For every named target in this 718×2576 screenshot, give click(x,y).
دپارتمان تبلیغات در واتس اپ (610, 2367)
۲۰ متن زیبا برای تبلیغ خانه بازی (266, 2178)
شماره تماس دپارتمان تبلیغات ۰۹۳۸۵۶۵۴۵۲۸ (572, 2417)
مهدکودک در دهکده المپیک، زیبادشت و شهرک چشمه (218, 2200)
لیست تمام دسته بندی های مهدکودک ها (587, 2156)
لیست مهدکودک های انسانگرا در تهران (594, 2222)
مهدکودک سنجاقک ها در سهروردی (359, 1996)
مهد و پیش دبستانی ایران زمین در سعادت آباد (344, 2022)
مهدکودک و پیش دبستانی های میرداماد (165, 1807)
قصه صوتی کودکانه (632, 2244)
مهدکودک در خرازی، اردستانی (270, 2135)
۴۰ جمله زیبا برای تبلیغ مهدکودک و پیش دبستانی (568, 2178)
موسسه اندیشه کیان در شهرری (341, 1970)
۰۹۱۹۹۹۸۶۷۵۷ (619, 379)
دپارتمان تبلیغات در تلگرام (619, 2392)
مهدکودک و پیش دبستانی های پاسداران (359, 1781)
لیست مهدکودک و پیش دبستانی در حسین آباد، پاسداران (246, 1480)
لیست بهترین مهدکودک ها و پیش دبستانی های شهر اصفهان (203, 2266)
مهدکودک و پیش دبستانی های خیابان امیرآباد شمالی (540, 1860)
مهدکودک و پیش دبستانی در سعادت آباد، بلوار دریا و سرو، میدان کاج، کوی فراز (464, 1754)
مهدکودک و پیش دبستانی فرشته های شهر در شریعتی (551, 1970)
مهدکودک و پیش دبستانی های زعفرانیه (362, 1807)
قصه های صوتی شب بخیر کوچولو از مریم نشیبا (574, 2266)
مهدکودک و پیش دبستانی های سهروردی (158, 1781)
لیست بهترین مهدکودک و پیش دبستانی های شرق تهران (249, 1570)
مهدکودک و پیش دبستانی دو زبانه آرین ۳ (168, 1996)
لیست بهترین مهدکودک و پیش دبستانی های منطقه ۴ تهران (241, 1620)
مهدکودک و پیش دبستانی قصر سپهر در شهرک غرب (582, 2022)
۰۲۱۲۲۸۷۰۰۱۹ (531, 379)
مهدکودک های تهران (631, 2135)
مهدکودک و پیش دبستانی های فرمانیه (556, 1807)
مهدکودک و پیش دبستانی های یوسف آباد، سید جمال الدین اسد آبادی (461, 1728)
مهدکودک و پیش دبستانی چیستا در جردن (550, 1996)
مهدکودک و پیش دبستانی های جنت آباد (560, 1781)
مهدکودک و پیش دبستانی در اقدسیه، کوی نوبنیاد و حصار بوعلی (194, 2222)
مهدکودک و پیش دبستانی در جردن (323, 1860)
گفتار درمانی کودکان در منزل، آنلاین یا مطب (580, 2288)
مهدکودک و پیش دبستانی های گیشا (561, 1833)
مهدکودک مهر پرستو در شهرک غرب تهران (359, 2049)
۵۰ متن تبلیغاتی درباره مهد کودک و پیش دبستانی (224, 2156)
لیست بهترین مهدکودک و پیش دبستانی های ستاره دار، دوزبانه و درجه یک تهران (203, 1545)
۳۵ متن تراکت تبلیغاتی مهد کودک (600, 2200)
^^^^^^^^^^^^^^^^
Would you write out the data exactly as it reads?

● Exercise answer:
For every named target in this 718×2576 screenshot, give click(x,y).
دپارتمان تبلیغات در واتس اپ (610, 2367)
۲۰ متن زیبا برای تبلیغ خانه بازی (266, 2178)
شماره تماس دپارتمان تبلیغات ۰۹۳۸۵۶۵۴۵۲۸ (572, 2417)
مهدکودک در دهکده المپیک، زیبادشت و شهرک چشمه (218, 2200)
لیست تمام دسته بندی های مهدکودک ها (587, 2156)
لیست مهدکودک های انسانگرا در تهران (594, 2222)
مهدکودک سنجاقک ها در سهروردی (359, 1996)
مهد و پیش دبستانی ایران زمین در سعادت آباد (344, 2022)
مهدکودک و پیش دبستانی های میرداماد (165, 1807)
قصه صوتی کودکانه (632, 2244)
مهدکودک در خرازی، اردستانی (270, 2135)
۴۰ جمله زیبا برای تبلیغ مهدکودک و پیش دبستانی (568, 2178)
موسسه اندیشه کیان در شهرری (341, 1970)
۰۹۱۹۹۹۸۶۷۵۷ (619, 379)
دپارتمان تبلیغات در تلگرام (619, 2392)
مهدکودک و پیش دبستانی های پاسداران (359, 1781)
لیست مهدکودک و پیش دبستانی در حسین آباد، پاسداران (246, 1480)
لیست بهترین مهدکودک ها و پیش دبستانی های شهر اصفهان (203, 2266)
مهدکودک و پیش دبستانی های خیابان امیرآباد شمالی (540, 1860)
مهدکودک و پیش دبستانی در سعادت آباد، بلوار دریا و سرو، میدان کاج، کوی فراز (464, 1754)
مهدکودک و پیش دبستانی فرشته های شهر در شریعتی (551, 1970)
مهدکودک و پیش دبستانی های زعفرانیه (362, 1807)
قصه های صوتی شب بخیر کوچولو از مریم نشیبا (574, 2266)
مهدکودک و پیش دبستانی های سهروردی (158, 1781)
لیست بهترین مهدکودک و پیش دبستانی های شرق تهران (249, 1570)
مهدکودک و پیش دبستانی دو زبانه آرین ۳ (168, 1996)
لیست بهترین مهدکودک و پیش دبستانی های منطقه ۴ تهران (241, 1620)
مهدکودک و پیش دبستانی قصر سپهر در شهرک غرب (582, 2022)
۰۲۱۲۲۸۷۰۰۱۹ (531, 379)
مهدکودک های تهران (631, 2135)
مهدکودک و پیش دبستانی های فرمانیه (556, 1807)
مهدکودک و پیش دبستانی های یوسف آباد، سید جمال الدین اسد آبادی (461, 1728)
مهدکودک و پیش دبستانی چیستا در جردن (550, 1996)
مهدکودک و پیش دبستانی های جنت آباد (560, 1781)
مهدکودک و پیش دبستانی در اقدسیه، کوی نوبنیاد و حصار بوعلی (194, 2222)
مهدکودک و پیش دبستانی در جردن (323, 1860)
گفتار درمانی کودکان در منزل، آنلاین یا مطب (580, 2288)
مهدکودک و پیش دبستانی های گیشا (561, 1833)
مهدکودک مهر پرستو در شهرک غرب تهران (359, 2049)
۵۰ متن تبلیغاتی درباره مهد کودک و پیش دبستانی (224, 2156)
لیست بهترین مهدکودک و پیش دبستانی های ستاره دار، دوزبانه و درجه یک تهران (203, 1545)
۳۵ متن تراکت تبلیغاتی مهد کودک (600, 2200)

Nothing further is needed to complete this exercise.